◆ Requirement
Word for word, repeat the records, leaving every picture behind.
◇ ◇ ◇ ◇
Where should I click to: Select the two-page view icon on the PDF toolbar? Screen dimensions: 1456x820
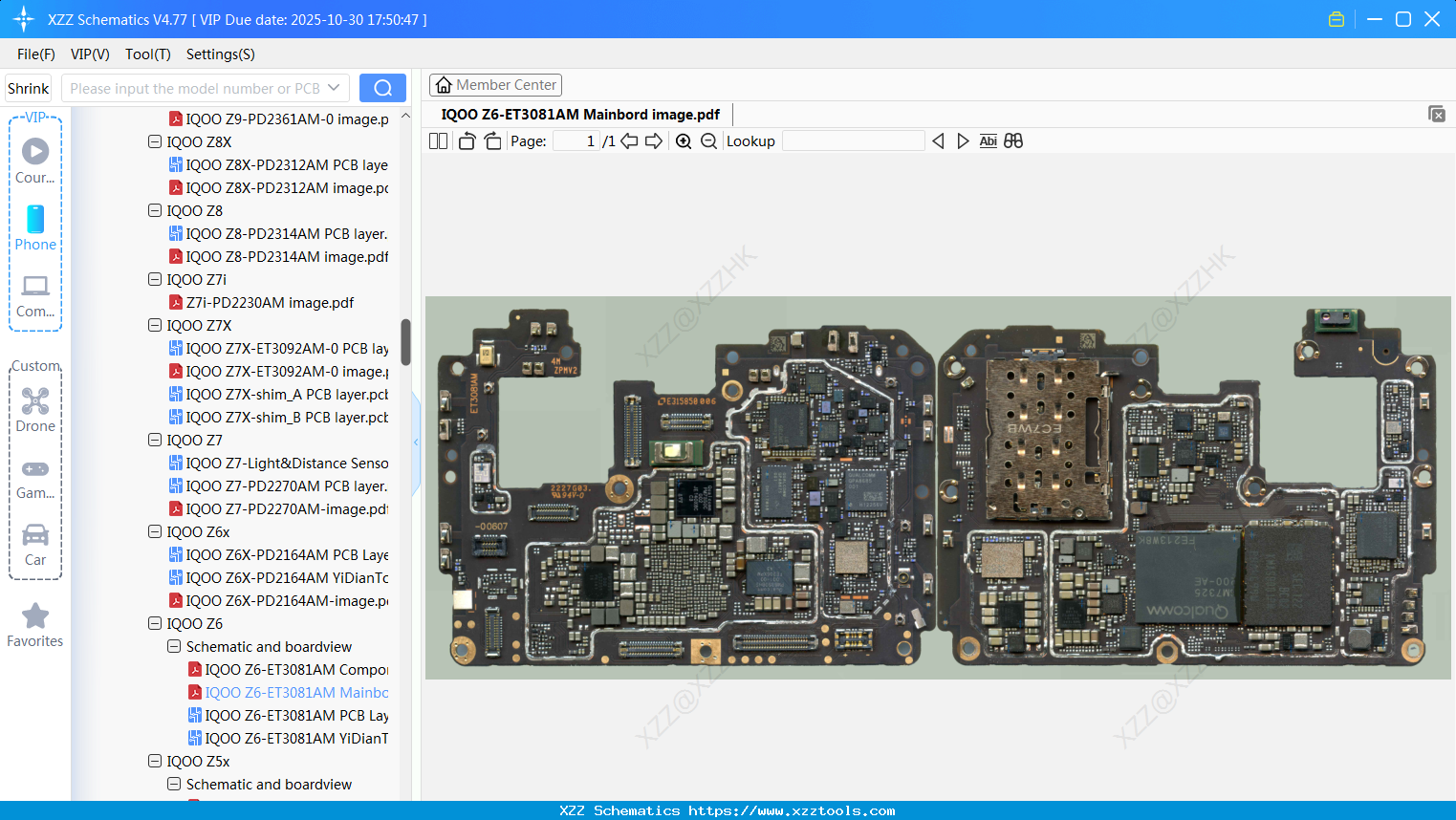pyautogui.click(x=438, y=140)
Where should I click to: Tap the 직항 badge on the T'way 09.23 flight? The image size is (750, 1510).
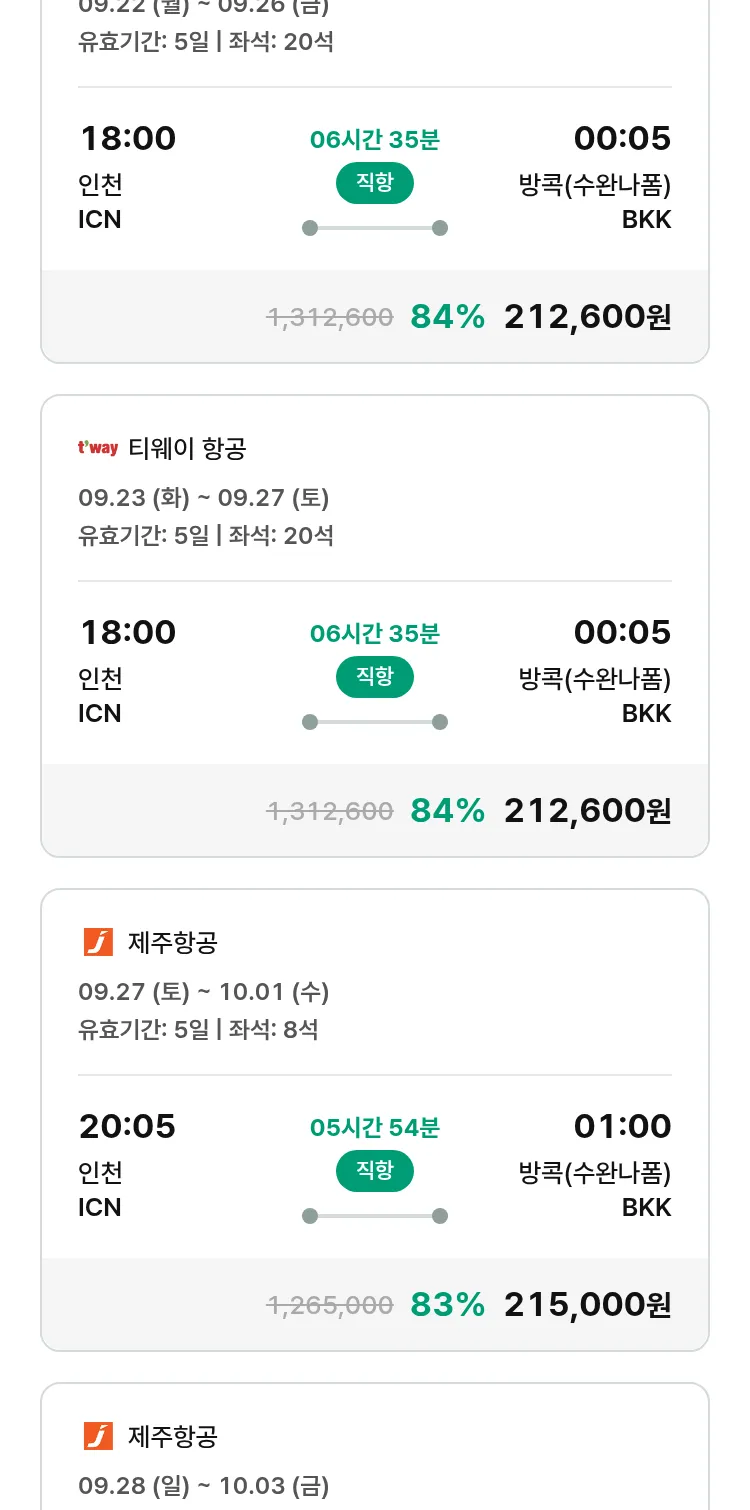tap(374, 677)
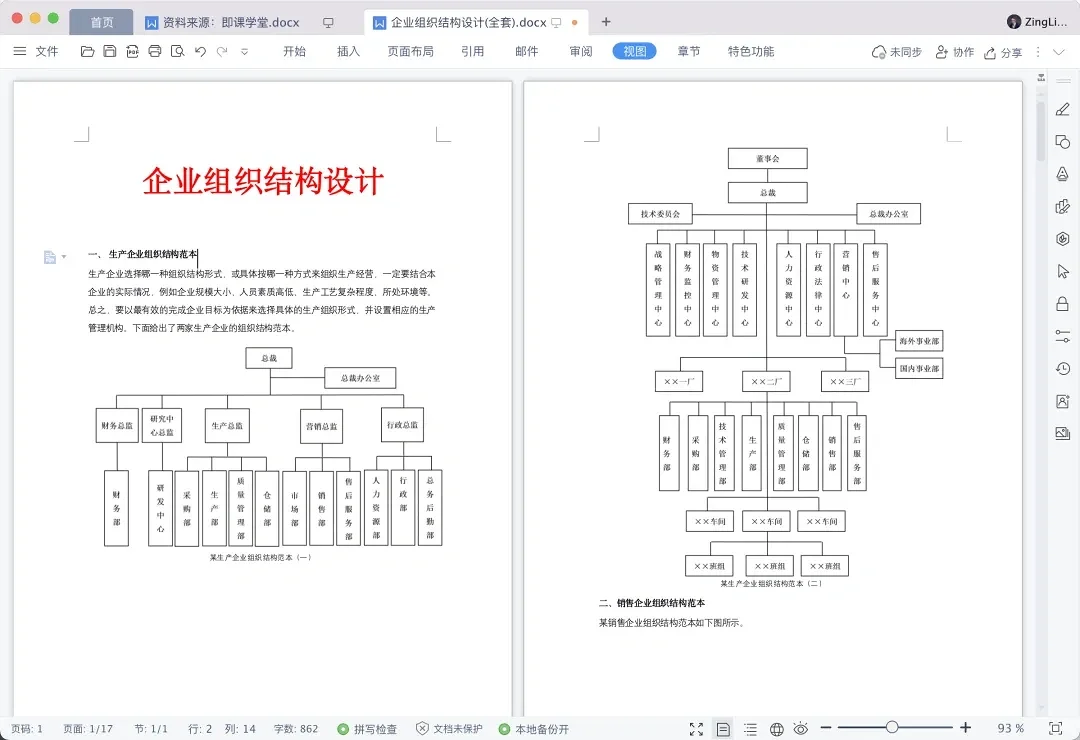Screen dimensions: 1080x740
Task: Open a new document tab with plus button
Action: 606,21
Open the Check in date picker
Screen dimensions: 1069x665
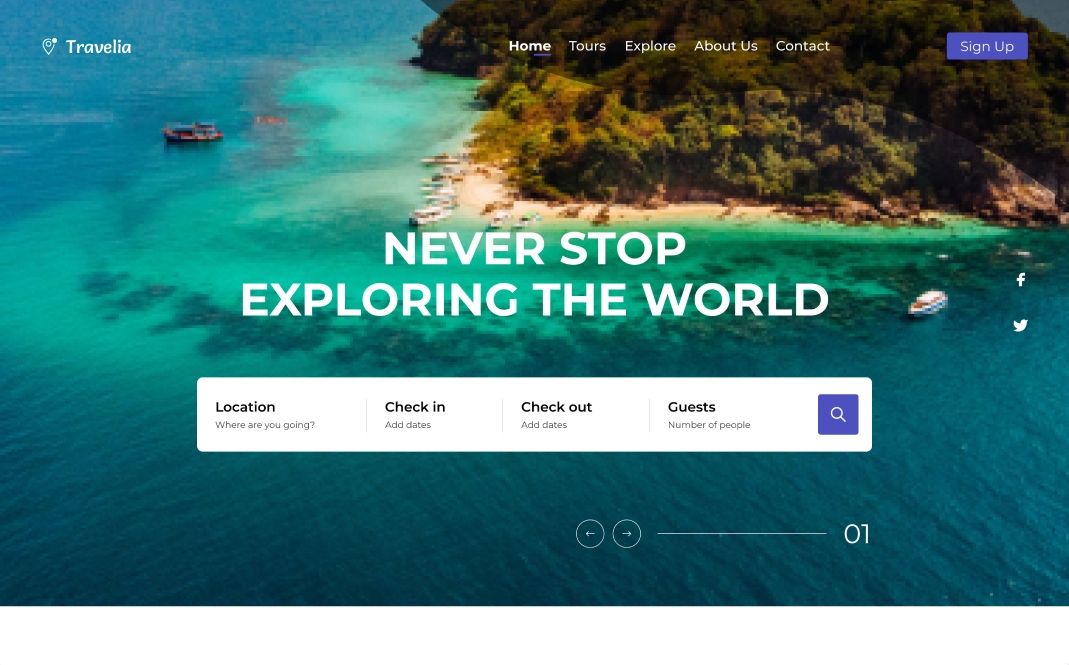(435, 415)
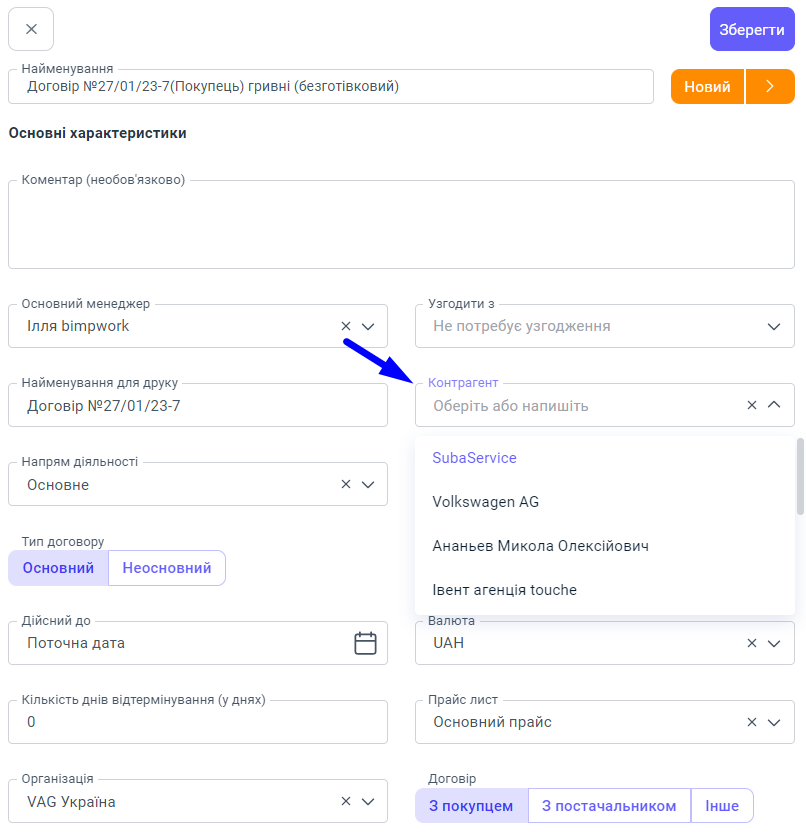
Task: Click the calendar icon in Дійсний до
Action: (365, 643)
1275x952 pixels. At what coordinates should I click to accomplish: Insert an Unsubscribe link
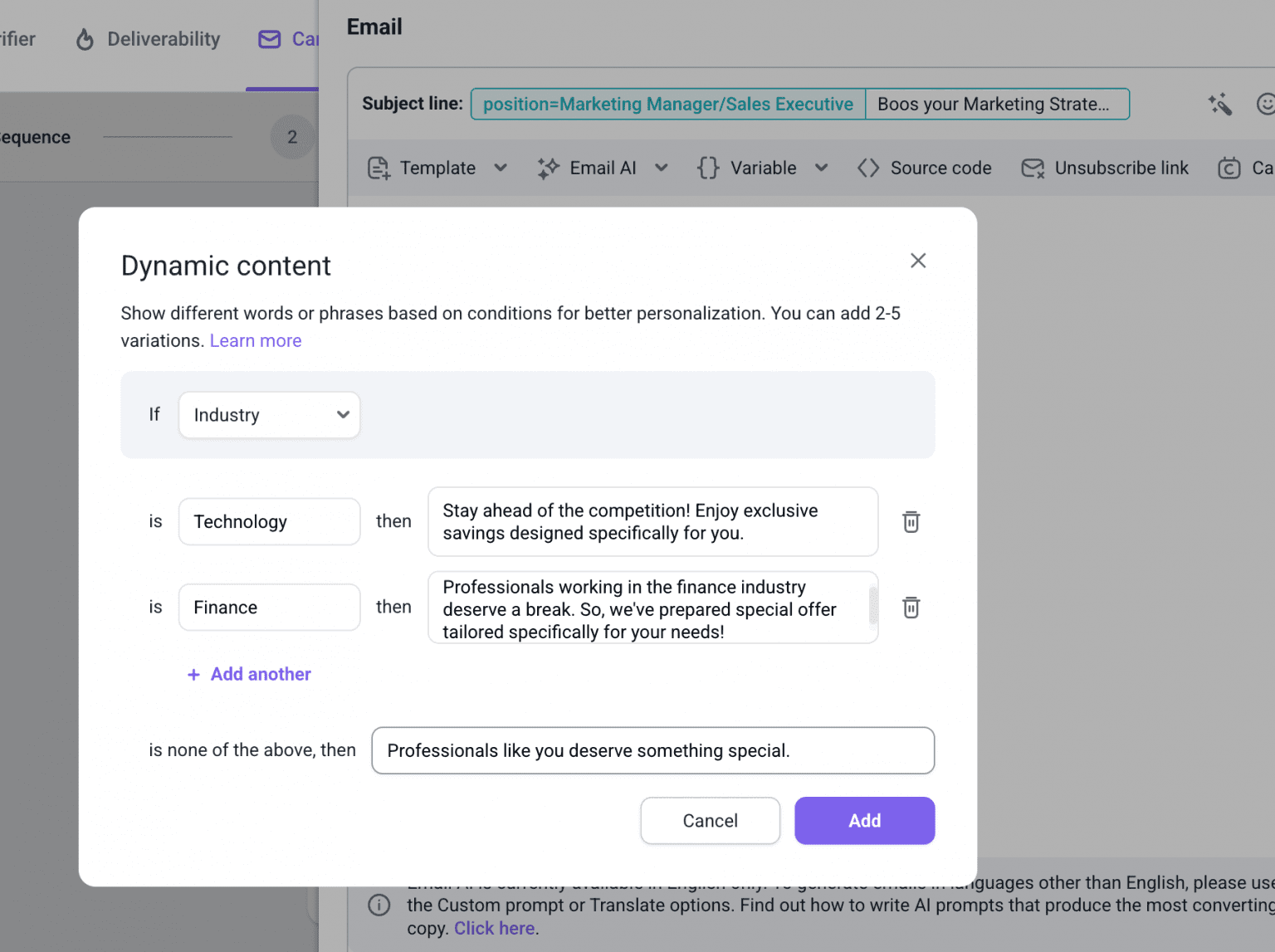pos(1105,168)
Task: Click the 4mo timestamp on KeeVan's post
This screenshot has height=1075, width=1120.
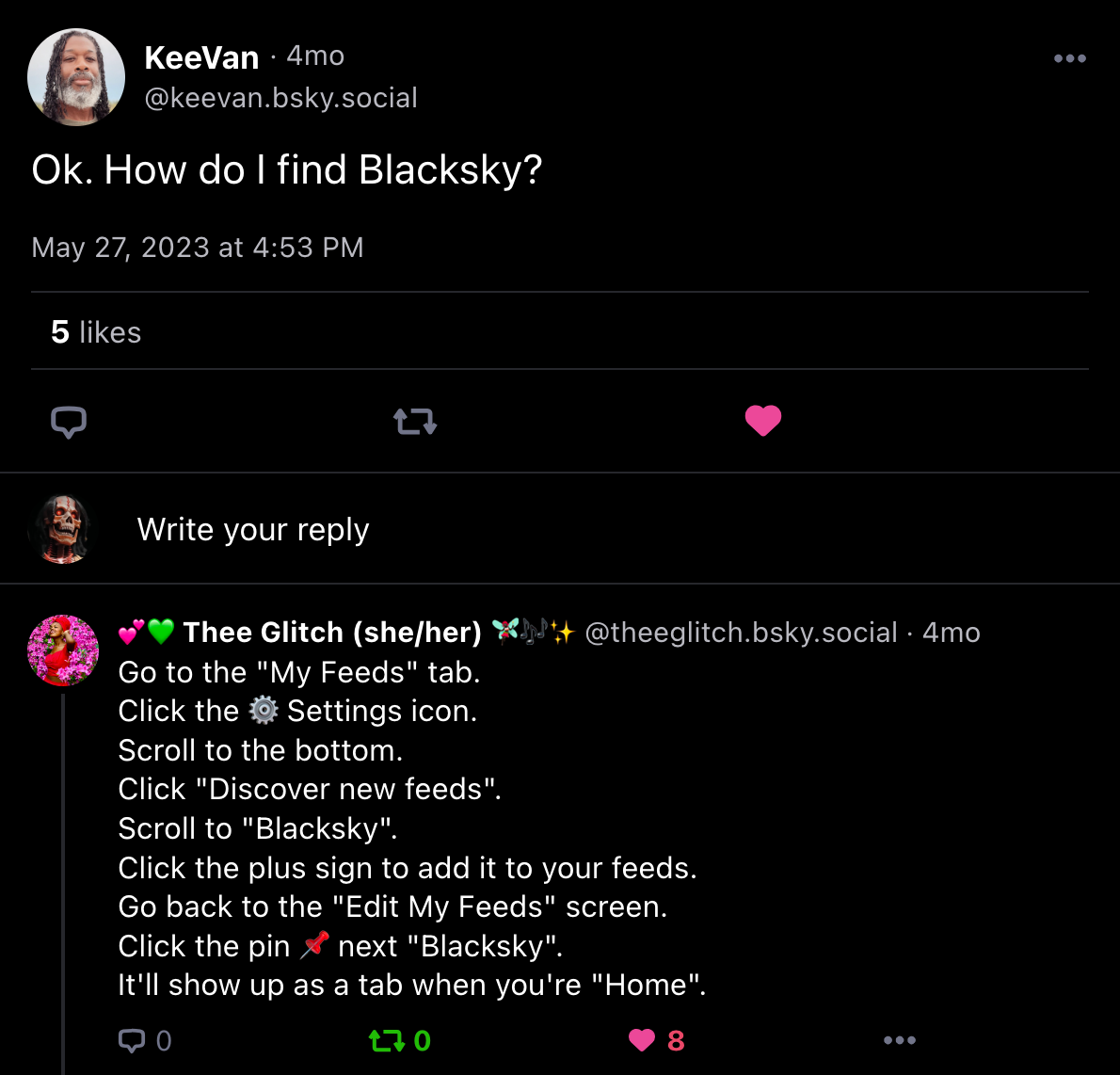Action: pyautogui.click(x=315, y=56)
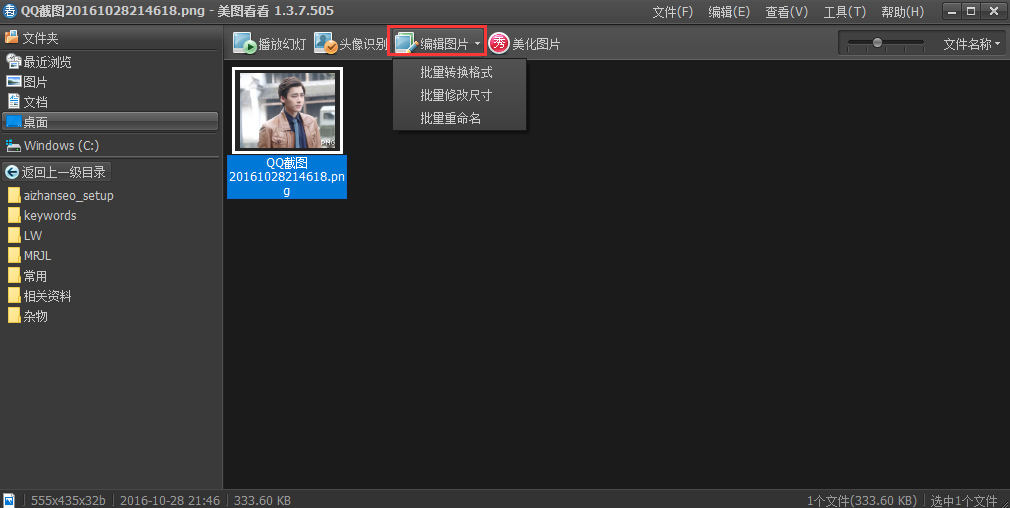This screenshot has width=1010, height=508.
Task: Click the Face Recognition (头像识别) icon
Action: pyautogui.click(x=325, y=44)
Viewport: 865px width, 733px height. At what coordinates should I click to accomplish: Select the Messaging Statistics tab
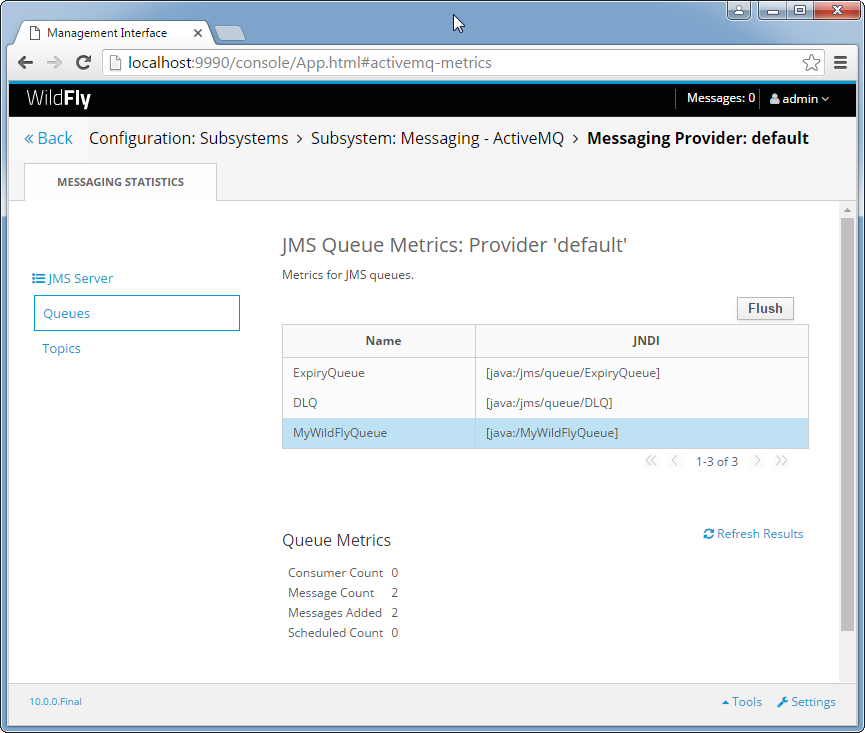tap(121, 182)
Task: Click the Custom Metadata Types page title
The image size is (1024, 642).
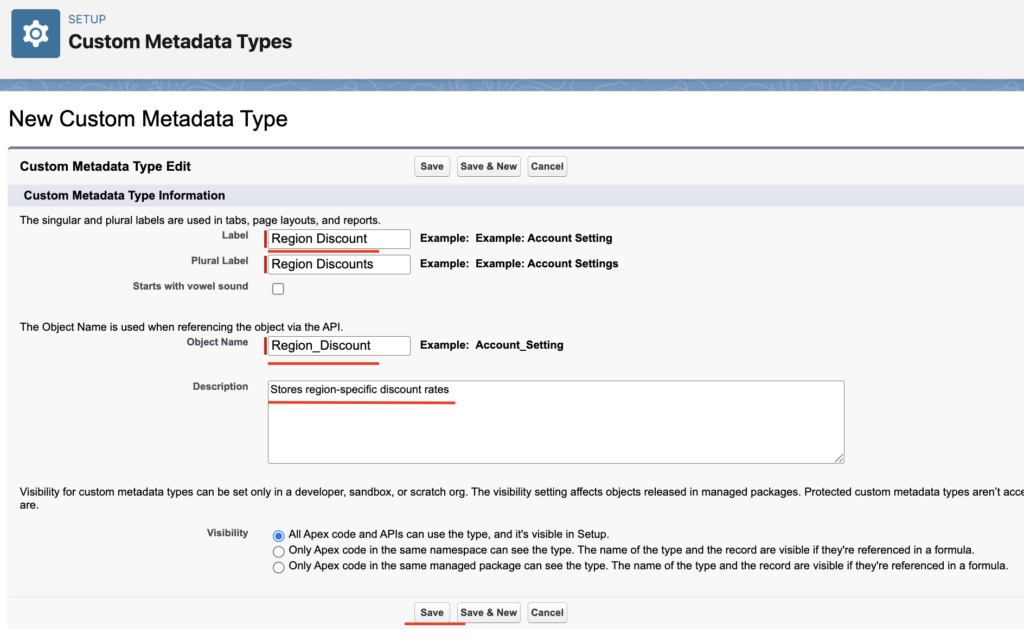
◇ ◇ ◇ ◇
◆ Exercise result
Where should I click to: Select the two-page view icon on the PDF toolbar? Screen dimensions: 1456x820
pyautogui.click(x=438, y=140)
Where should I click to: Tap the 직항 badge on the T'way 09.23 flight? The image size is (750, 1510).
tap(374, 677)
Screen dimensions: 1080x740
Task: Open a new document tab with plus button
Action: 606,21
Open the Check in date picker
Screen dimensions: 1069x665
(435, 415)
Task: Click the calendar icon in Дійсний до
Action: (365, 643)
1275x952 pixels. At what coordinates should I click to accomplish: Insert an Unsubscribe link
pos(1105,168)
Task: Click the 4mo timestamp on KeeVan's post
This screenshot has height=1075, width=1120.
Action: pyautogui.click(x=315, y=56)
This screenshot has width=1010, height=508.
Task: Click the Face Recognition (头像识别) icon
Action: pyautogui.click(x=325, y=44)
Viewport: 865px width, 733px height. At what coordinates should I click to accomplish: Select the Messaging Statistics tab
tap(121, 182)
Task: Click the Custom Metadata Types page title
The image size is (1024, 642).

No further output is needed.